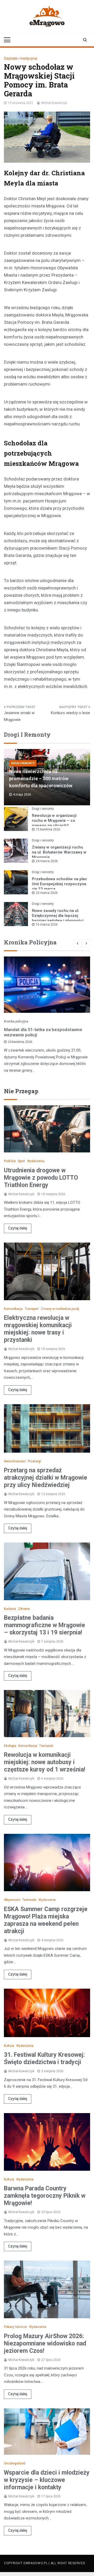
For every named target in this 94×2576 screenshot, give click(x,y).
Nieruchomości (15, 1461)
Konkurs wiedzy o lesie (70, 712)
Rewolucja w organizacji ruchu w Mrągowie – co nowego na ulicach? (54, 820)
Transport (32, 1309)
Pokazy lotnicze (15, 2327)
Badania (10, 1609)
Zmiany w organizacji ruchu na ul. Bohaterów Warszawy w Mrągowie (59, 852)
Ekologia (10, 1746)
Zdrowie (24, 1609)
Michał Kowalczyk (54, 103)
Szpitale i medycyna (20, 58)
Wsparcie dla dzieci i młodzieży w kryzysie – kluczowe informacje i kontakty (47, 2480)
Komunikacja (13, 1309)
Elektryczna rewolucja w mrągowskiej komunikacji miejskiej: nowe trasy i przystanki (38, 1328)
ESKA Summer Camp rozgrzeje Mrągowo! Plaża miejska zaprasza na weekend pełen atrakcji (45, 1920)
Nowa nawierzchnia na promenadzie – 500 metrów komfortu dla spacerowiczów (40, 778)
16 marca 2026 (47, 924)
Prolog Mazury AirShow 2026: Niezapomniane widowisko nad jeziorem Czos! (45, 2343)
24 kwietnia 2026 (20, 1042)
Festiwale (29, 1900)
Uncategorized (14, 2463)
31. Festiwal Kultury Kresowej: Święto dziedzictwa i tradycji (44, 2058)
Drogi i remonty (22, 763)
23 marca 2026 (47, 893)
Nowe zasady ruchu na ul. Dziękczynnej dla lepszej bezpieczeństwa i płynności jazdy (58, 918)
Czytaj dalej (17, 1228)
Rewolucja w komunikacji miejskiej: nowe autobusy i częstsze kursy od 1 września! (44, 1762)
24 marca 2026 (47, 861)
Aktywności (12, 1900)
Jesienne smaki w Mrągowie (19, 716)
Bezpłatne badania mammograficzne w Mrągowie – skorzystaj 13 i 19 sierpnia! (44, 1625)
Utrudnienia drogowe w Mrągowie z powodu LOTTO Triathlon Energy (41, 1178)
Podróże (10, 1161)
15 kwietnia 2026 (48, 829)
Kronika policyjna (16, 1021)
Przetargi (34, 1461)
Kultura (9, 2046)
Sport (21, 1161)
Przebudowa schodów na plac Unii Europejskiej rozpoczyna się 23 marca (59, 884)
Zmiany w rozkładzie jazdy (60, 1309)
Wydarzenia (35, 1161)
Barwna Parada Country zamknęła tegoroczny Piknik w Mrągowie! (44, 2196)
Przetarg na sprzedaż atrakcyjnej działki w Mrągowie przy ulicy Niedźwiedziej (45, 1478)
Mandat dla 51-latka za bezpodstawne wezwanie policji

Task statement | Please return every line of the material above that includes "Zmiany".

Solution to this exercise |
Zmiany w organizacji ruchu na ul. Bohaterów Warszawy w Mrągowie (59, 852)
Zmiany w rozkładzie jazdy (60, 1309)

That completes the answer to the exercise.